L’EADRA vise en premier lieu à réduire le risque d’incursion de maladies grâce à des protocoles de sécurité microbiologique, et à agir de manière efficace et efficiente lorsqu’une maladie fait son apparition, y compris en l’éradiquant, afin que les secteurs touchés puissent reprendre leur activité et leurs échanges commerciaux dans les plus brefs délais.

Le principal avantage de cet accord est de se donner les moyens d’intervenir rapidement et efficacement en cas d’urgence zoosanitaire, en ayant un minimum d’incertitudes sur la façon dont ces interventions seront menées et financées. En effet, les maladies et le type d’interventions éligibles au partage des coûts sont prévus par l’accord et ont été acceptés et visés par toutes les parties.

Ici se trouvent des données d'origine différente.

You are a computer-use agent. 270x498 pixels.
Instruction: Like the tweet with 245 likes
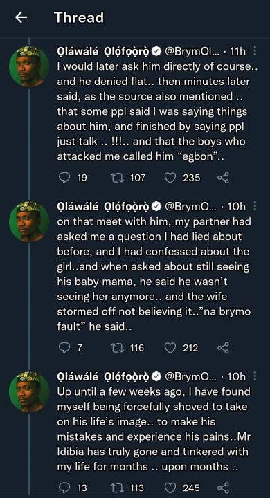[170, 488]
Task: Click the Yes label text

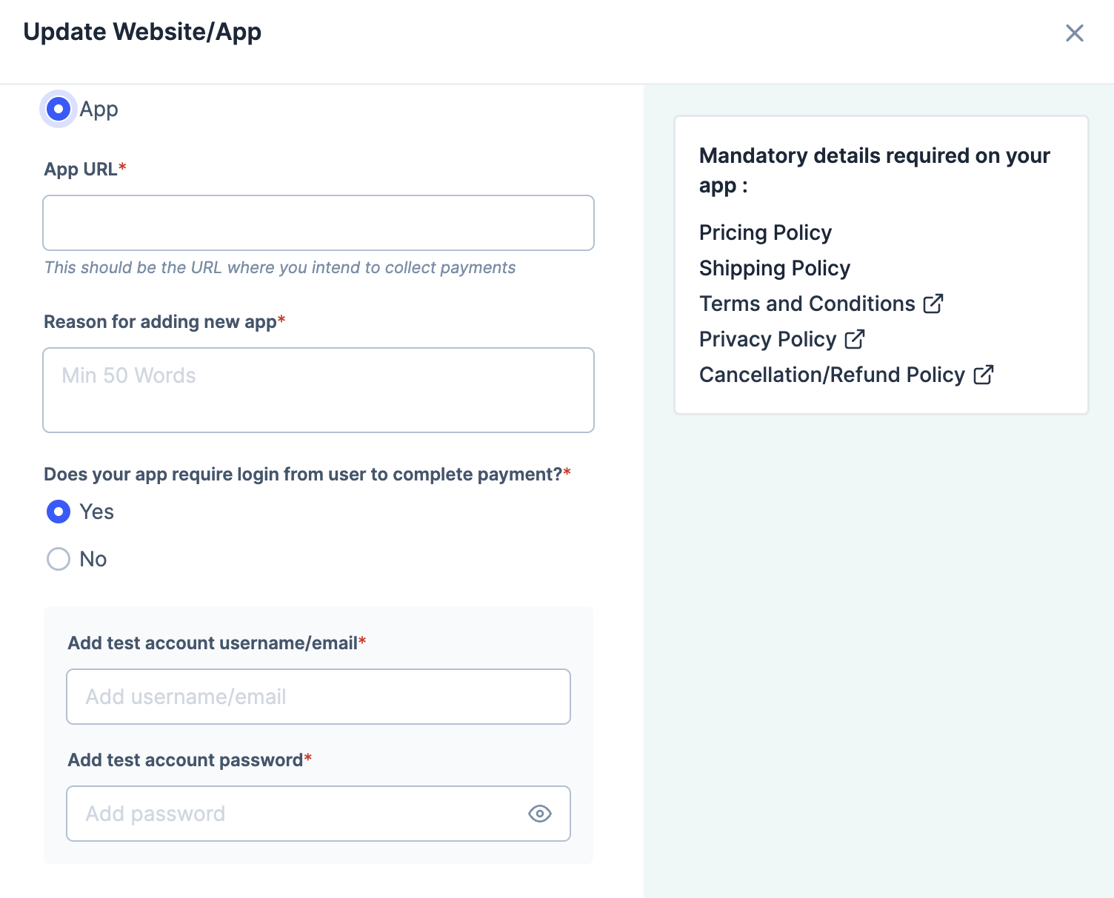Action: click(97, 512)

En plus des modalités de financement des interventions, l’accord prévoit des garanties d’action et une responsabilité collective pour :

  • une meilleure sécurité microbiologique, afin de prévenir l’incursion d’affections microbiennes
  • de bonnes conditions de préparation pour faire face à de telles incursions
  • des décisions adaptées, pour gérer efficacement ces incursions
  • la formation du personnel qui sera amené à intervenir en cas d’incursion.

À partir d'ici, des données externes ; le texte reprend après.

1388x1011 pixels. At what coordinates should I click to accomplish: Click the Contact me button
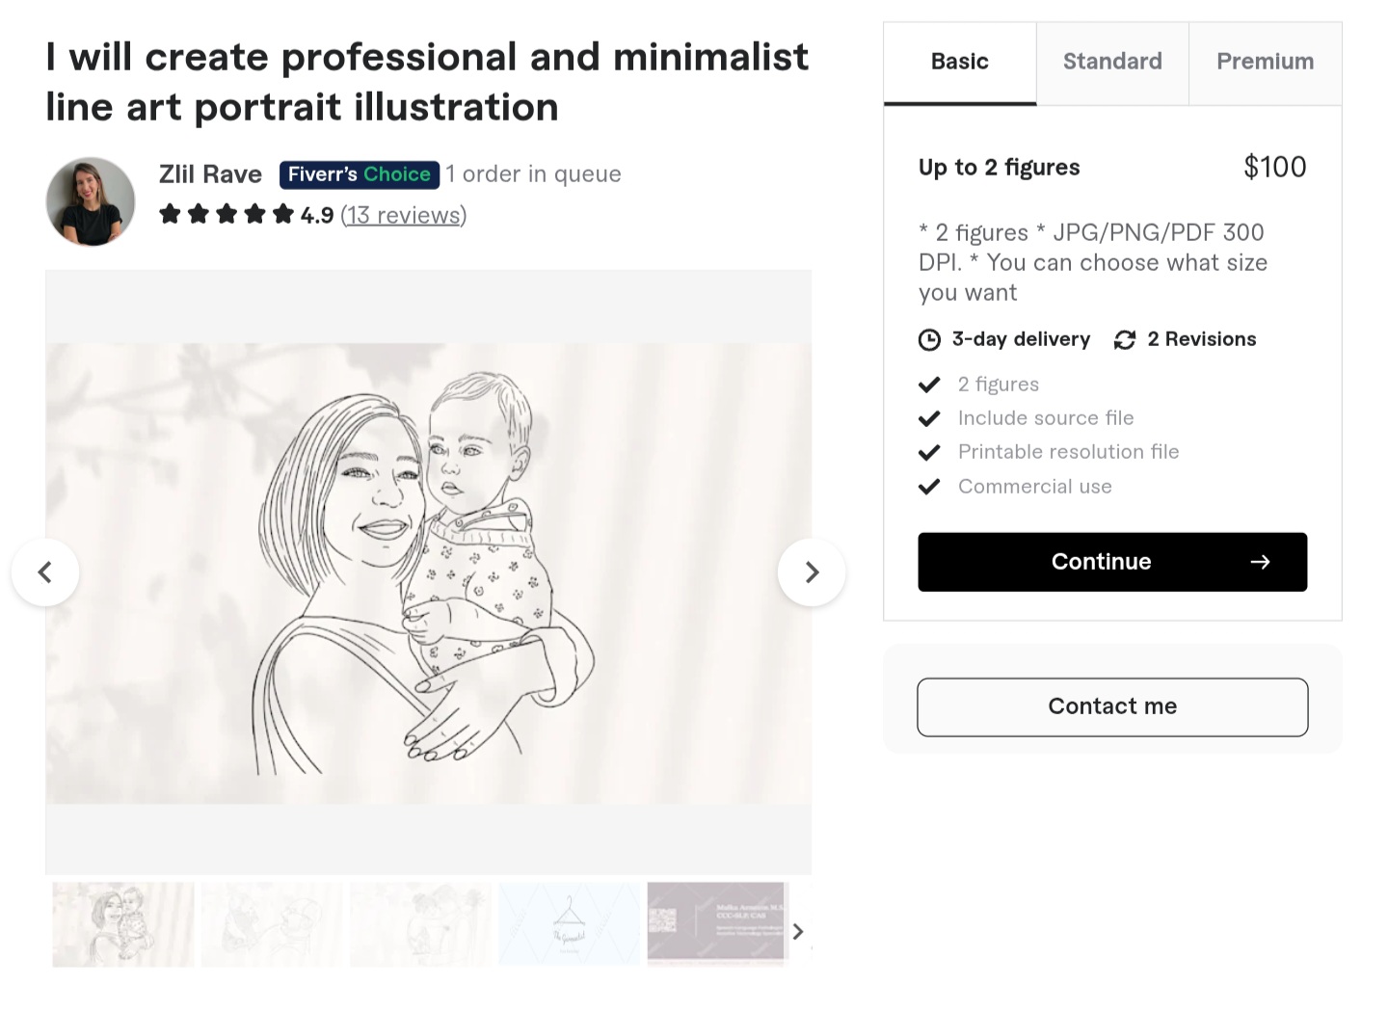pos(1112,706)
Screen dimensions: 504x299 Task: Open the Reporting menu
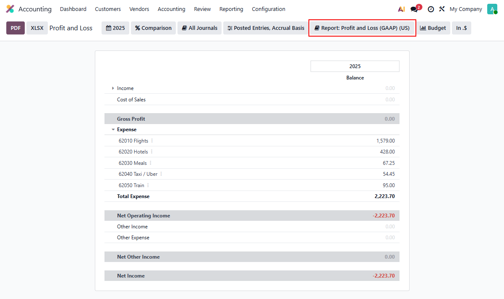(x=231, y=9)
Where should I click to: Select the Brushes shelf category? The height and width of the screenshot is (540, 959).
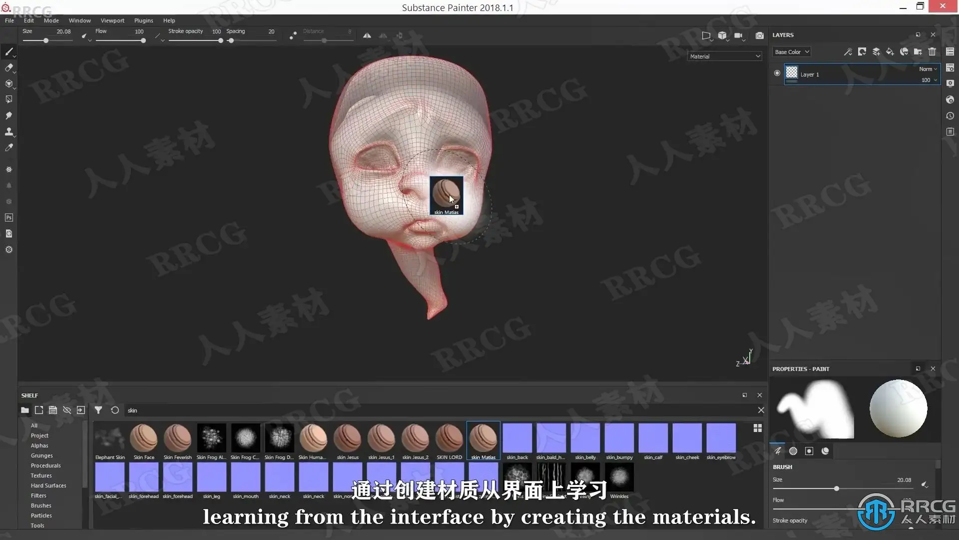pos(41,506)
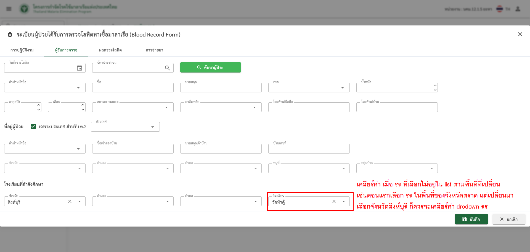Clear the selected school วัดหัวคู้
The image size is (530, 252).
pos(334,201)
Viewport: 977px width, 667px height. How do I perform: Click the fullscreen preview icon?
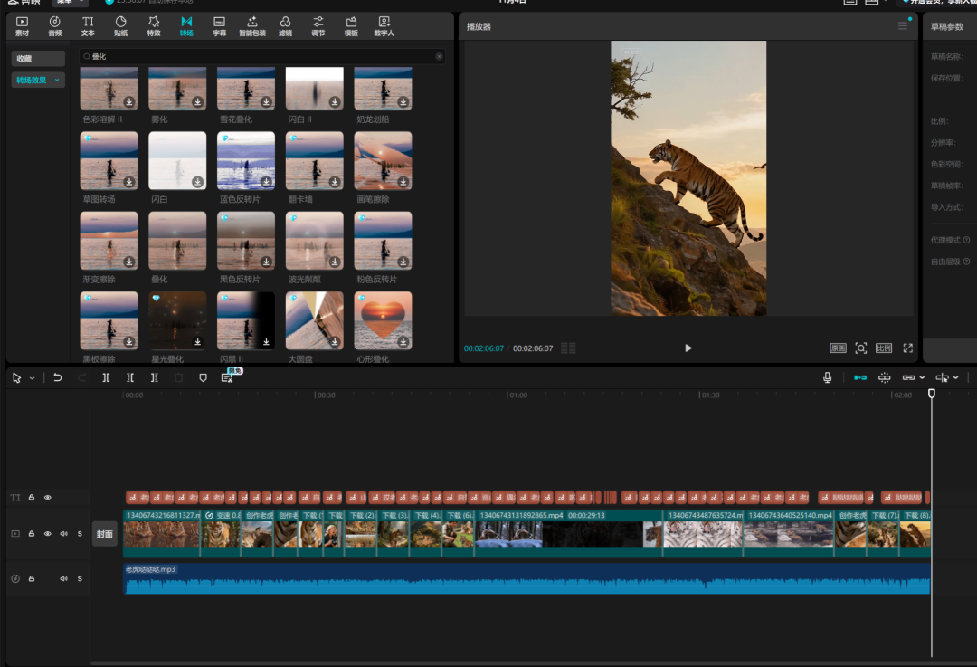pos(907,348)
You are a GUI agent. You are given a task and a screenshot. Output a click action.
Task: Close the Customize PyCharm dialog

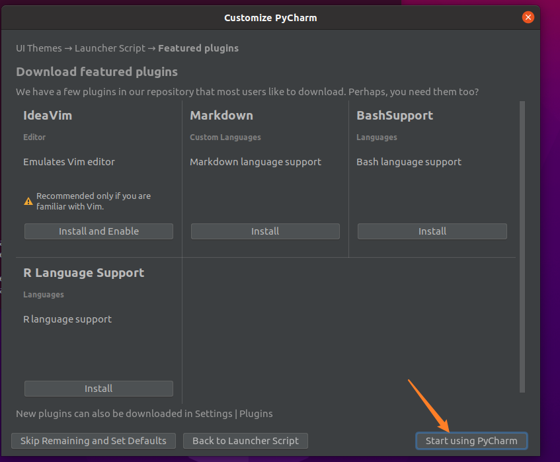tap(528, 18)
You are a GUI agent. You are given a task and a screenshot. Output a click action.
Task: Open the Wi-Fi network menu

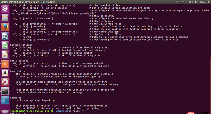pos(182,2)
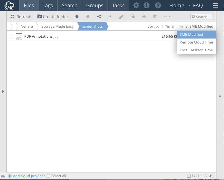
Task: Click the trash delete icon
Action: tap(155, 17)
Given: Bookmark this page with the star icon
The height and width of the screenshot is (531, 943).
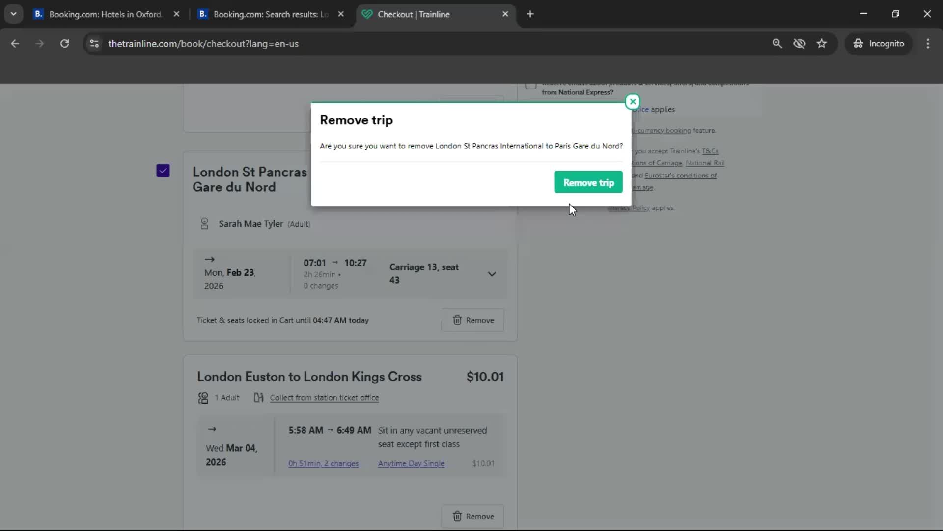Looking at the screenshot, I should coord(822,43).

L’accord EADRA fait partie d’une série de dispositions qui renforcent l’aptitude de l’Australie à anticiper les mesures en cas d’incursion de maladies animales, comme le plan d’urgence vétérinaire australien (AUSVETPLAN) ou les programmes de formation et les exercices de simulation qui visent à s’assurer que le personnel chargé d’agir en cas d’urgence zoosanitaire, dans l’administration gouvernementale comme dans la filière concernée, dispose d’un niveau suffisant de connaissances et de formation [1].

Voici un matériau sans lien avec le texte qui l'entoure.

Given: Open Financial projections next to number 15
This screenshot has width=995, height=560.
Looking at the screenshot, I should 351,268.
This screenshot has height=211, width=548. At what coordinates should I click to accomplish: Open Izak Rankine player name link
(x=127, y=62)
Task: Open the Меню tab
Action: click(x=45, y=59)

Pour chaque maladie répertoriée dans l’accord EADRA il existe une approche particulière, approuvée par les parties, qui s’intègre dans une stratégie de riposte AUSVETPLAN. AUSVETPLAN met à disposition une série de manuels qui présentent la politique et les recommandations approuvées au plan national, à l’intention des organismes et organisations impliqués dans la lutte contre les urgences zoosanitaires. AUSVETPLAN propose aussi de nombreuses autres ressources, comme des manuels opérationnels, des vademecums d’entreprise, des guides pratiques, des conseils et des ressources documentaires.

L’Australie a eu plusieurs fois recours à l’accord EADRA depuis sa ratification, parallèlement au plan AUSVETPLAN, et il est apparu comme un outil essentiel et fiable pour soutenir les efforts collaboratifs de préparation et de réponse face aux urgences zoosanitaires. Il fait l’objet d’une révision périodique qui permet de l’enrichir de l’expérience acquise et des leçons tirées de sa mise en œuvre. Les manuels AUSVETPLAN sont eux aussi révisés régulièrement.

Pour plus d’informations, rendez-vous sur le site d’Animal Health Australia (AHA) (en anglais)
http://dx.doi.org/10.20506/bull.2020.2.3161

Références

  1. Animal Health Australia (2020). – Emergency Animal Disease.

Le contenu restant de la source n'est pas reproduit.